Goldman Sachs Group Inc, Citigroup Inc, JPMorgan Chase & Co and other Wall Street firms are warning investors about new risks from the increasing use of artificial intelligence, including software hallucinations, employee-morale issues, use by cybercriminals and the impact of changing laws globally. The dangers newly flagged in the bank’s annual reports include flawed or unreliable AI models, increased competition and new regulations restricting use of AI. JPMorgan, for example, said AI could cause "workforce displacement” that might affect staff morale and retention, and increase competition for hiring employees with the necessary technological skills, according to the firm’s 2024 10-K.
Banks have been acknowledging AI-related risks in their annual reports for the past couple years, but new concerns are cropping up as the financial sector increasingly embraces AI via their own software or third-party offerings. If banks don’t keep up to date with the latest AI developments, they risk losing customers and business, they said in their annual reports. But increased AI use also opens them up to risks from cyberattacks and misuse.
"Having those right governing mechanisms in place to ensure that AI is being deployed in a way that’s safe, fair and secure - that simply cannot be overlooked,” Ben Shorten, Accenture Plc’s lead for finance, risk and compliance for banking and capital markets in North America, said in an interview. "This is not a plug-and-play technology.” Banks are at risk of piloting technologies that may be built using outdated, biased or inaccurate financial data sets.
JPMorgan’s annual report said there are dangers around developing and maintaining models that have the highest level of "data quality.” Citigroup said that as it rolls out generative AI at select parts of the bank, there are risks of "ineffective, inadequate or faulty” results produced for its analysts. The data could also be incomplete, biased or inaccurate, which "could negatively impact its reputation, customers, clients, businesses or results of operations and financial condition,” according to its 2024 annual report.
Integrating AI Goldman Sachs said that while it’s increased its investment in digital assets, blockchain and AI, increased competition poses risks to integrating AI technologies in a timely enough manner to boost productivity, reduce costs and give clients better transactions, products and services, according to the firm’s latest annual report. That could affect customer attraction and retention, Goldman said. Financial firms also run the risk of maintaining data privacy and regulatory compliance in an environment that is "less certain and rapidly evolving,” Shorten said.

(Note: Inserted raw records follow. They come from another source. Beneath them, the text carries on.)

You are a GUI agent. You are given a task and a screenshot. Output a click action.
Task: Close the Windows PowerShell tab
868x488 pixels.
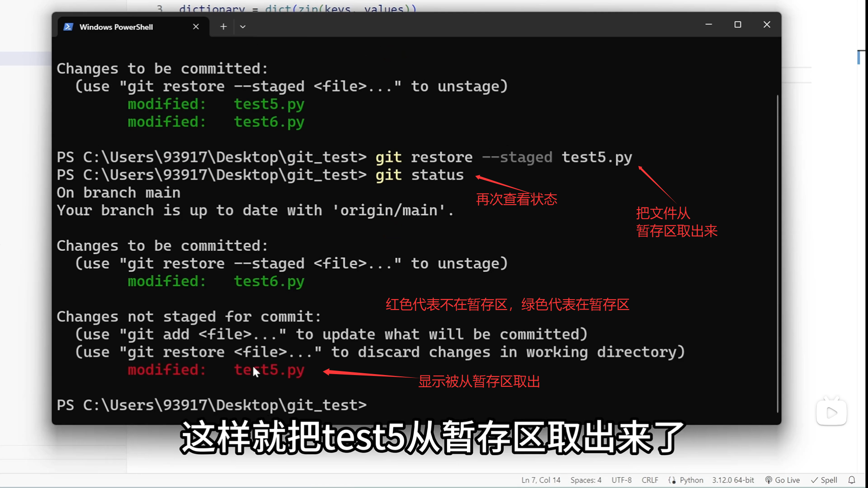click(196, 27)
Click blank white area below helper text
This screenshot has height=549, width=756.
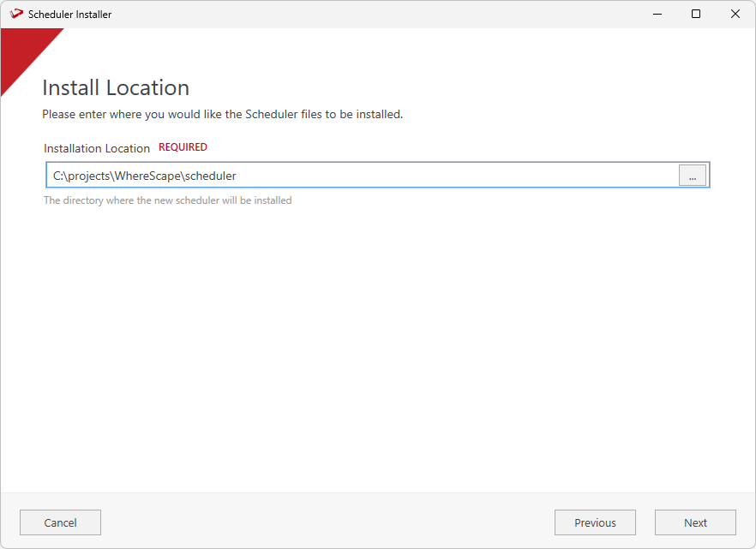[x=377, y=343]
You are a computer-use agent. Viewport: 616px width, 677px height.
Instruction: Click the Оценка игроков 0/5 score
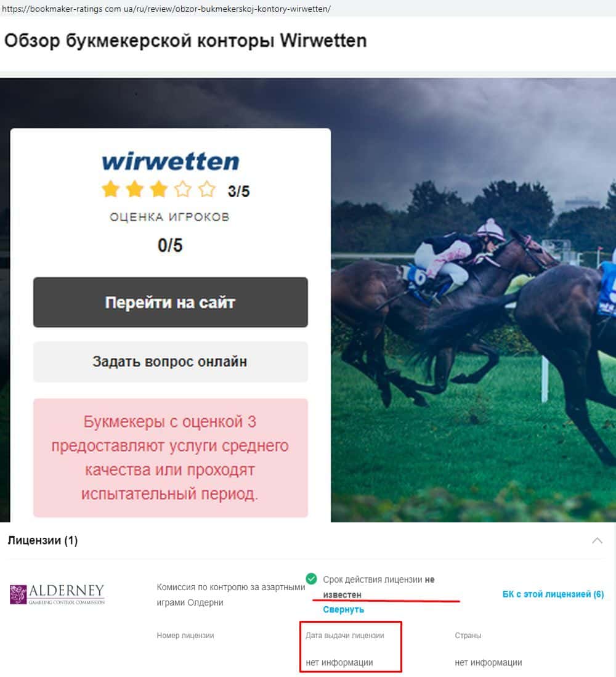coord(170,245)
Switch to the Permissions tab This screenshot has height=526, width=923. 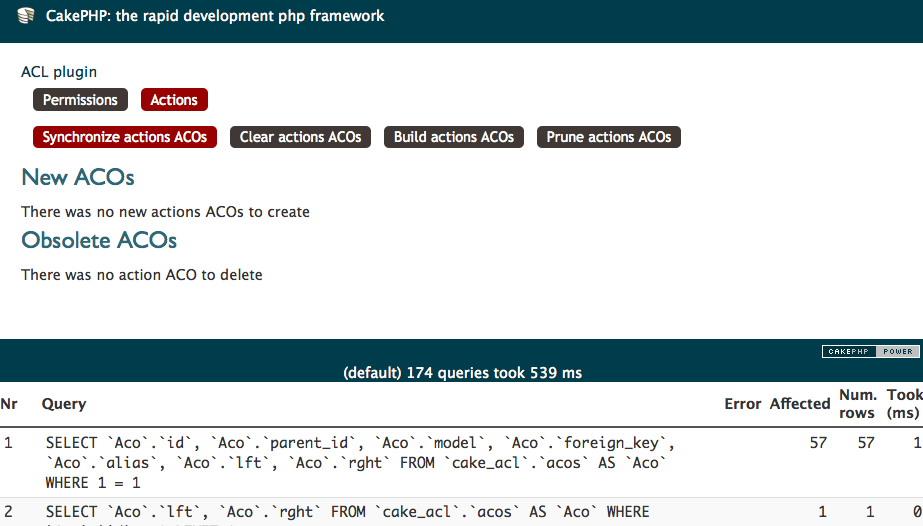click(x=80, y=100)
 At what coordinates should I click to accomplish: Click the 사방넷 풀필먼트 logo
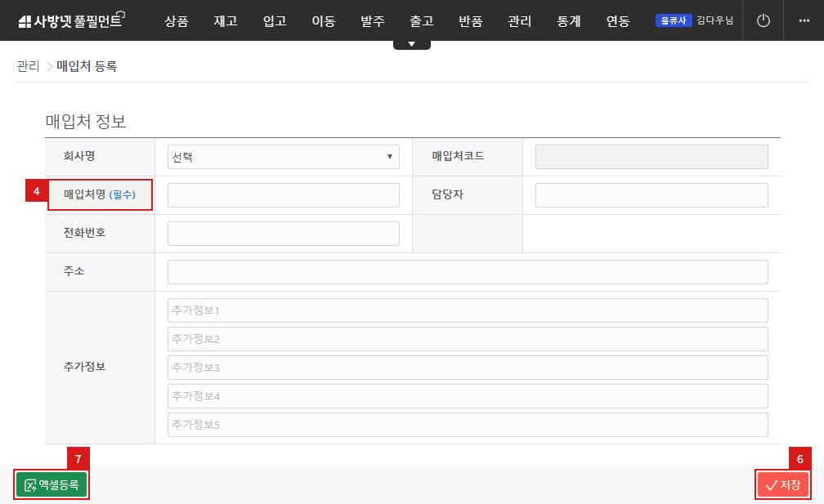(x=70, y=21)
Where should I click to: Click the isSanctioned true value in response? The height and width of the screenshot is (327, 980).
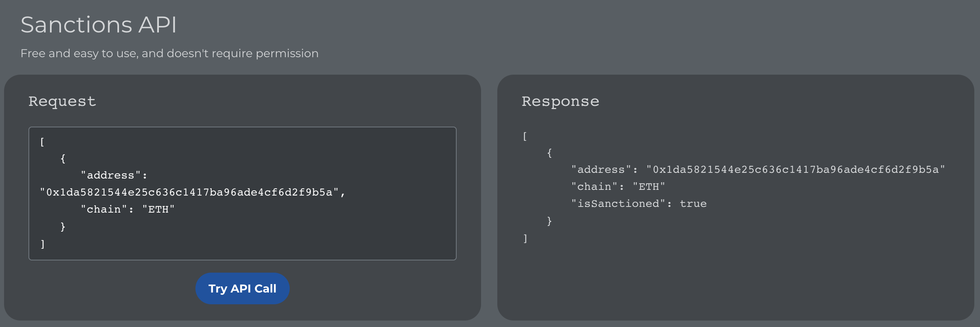click(x=693, y=204)
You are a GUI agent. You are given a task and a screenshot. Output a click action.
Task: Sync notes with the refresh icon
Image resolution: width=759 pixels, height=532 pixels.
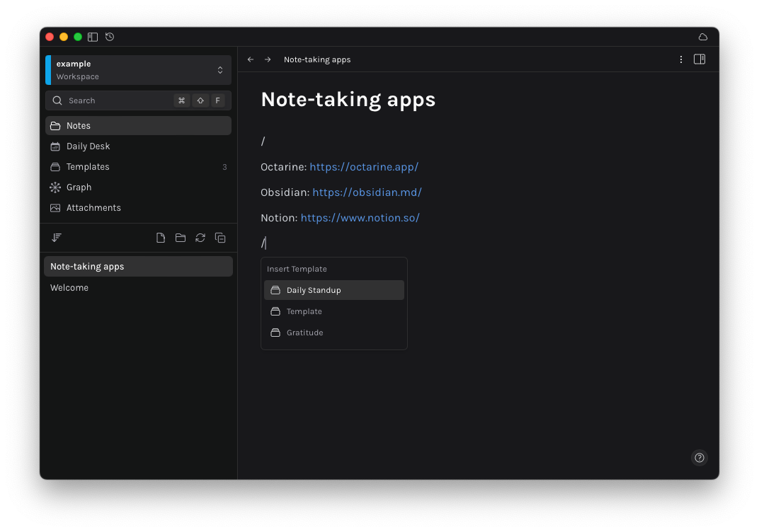(200, 238)
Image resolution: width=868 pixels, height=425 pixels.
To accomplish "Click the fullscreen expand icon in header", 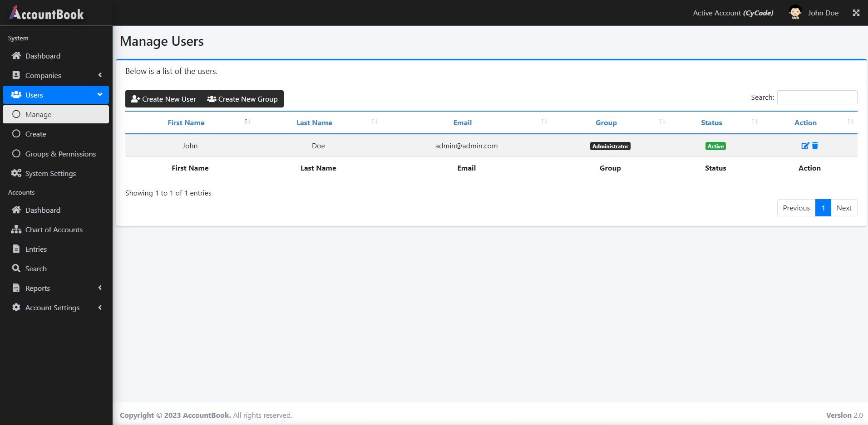I will click(x=856, y=13).
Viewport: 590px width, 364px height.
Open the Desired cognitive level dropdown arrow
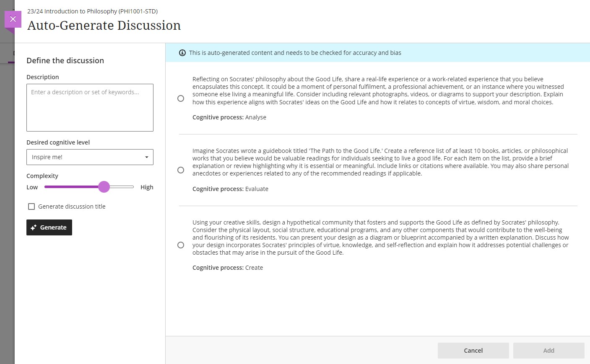(x=146, y=157)
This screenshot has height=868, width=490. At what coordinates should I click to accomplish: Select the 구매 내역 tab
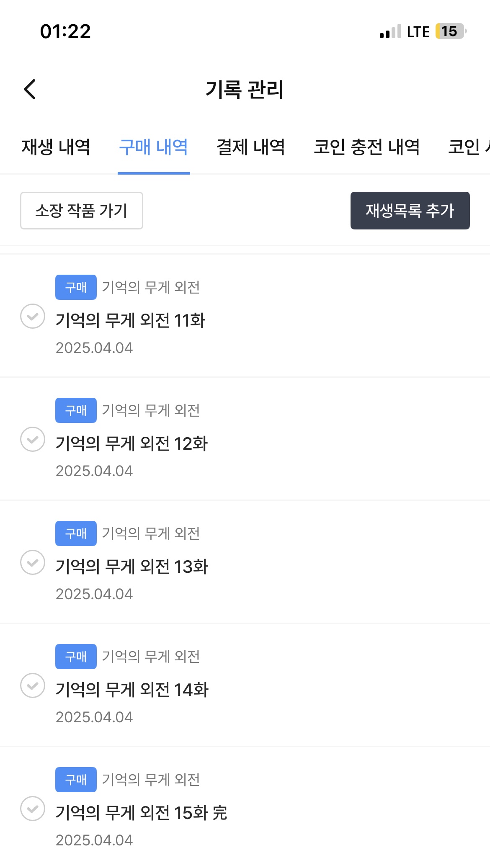pyautogui.click(x=154, y=147)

In 2024, the EU Artificial Intelligence Act went into effect, establishing new rules on use of AI systems in the region, where many US banks have operations. "This act establishes rules for placing on the market, putting into service and using a lot of artificial intelligence systems in the EU,” Shorten said. "The outlook for the US and the US market is less clear.
” Banks are using a combination of their own AI tools and ones acquired from outside providers. Citigroup is rolling out a suite of tools that can synthesise key information from public filings. AI @ Morgan Stanley Debrief is taking on rote tasks with a ChatGPT-like interface.
And Goldman’s private-wealth division is using AI to evaluate portfolios and analyze dozens of underlying positions, said chief information officer Marco Argenti. "It’s so important to take a responsible approach and really be applying controls so that you protect yourself from potential inaccuracies and hallucinations,” he said last week at the Bloomberg Invest conference in New York. JPMorgan Chief Executive Officer Jamie Dimon said AI may be the biggest issue his bank is grappling with.
In his annual shareholder letter, he likened AI’s potential impact to that of the steam engine and said the technology could "augment virtually every job.” Representatives for the banks declined to comment beyond the AI disclosures in their annual reports. As banks increasingly turn to AI, cybercriminals are doing the same – and are becoming increasingly sophisticated in its use, according to Shorten.
Accenture’s most recent global survey of 600 cybersecurity executives in the banking industry found that their teams are struggling to keep up with their organisations’ AI-adoption efforts. Among respondents, 80% believe that generative AI is empowering criminals faster than banks can respond. Morgan Stanley said in its latest annual report that generative AI, remote work and integrating third-party technology could pose a risk to data privacy.
The risks introduced by using AI while working from home will require firms to set up rules to avoid problems, Shorten said. "These steps are only going to increase in criticality,” he said, "as attackers are being enabled by this technology faster than the banks are able to respond.” – Bloomberg.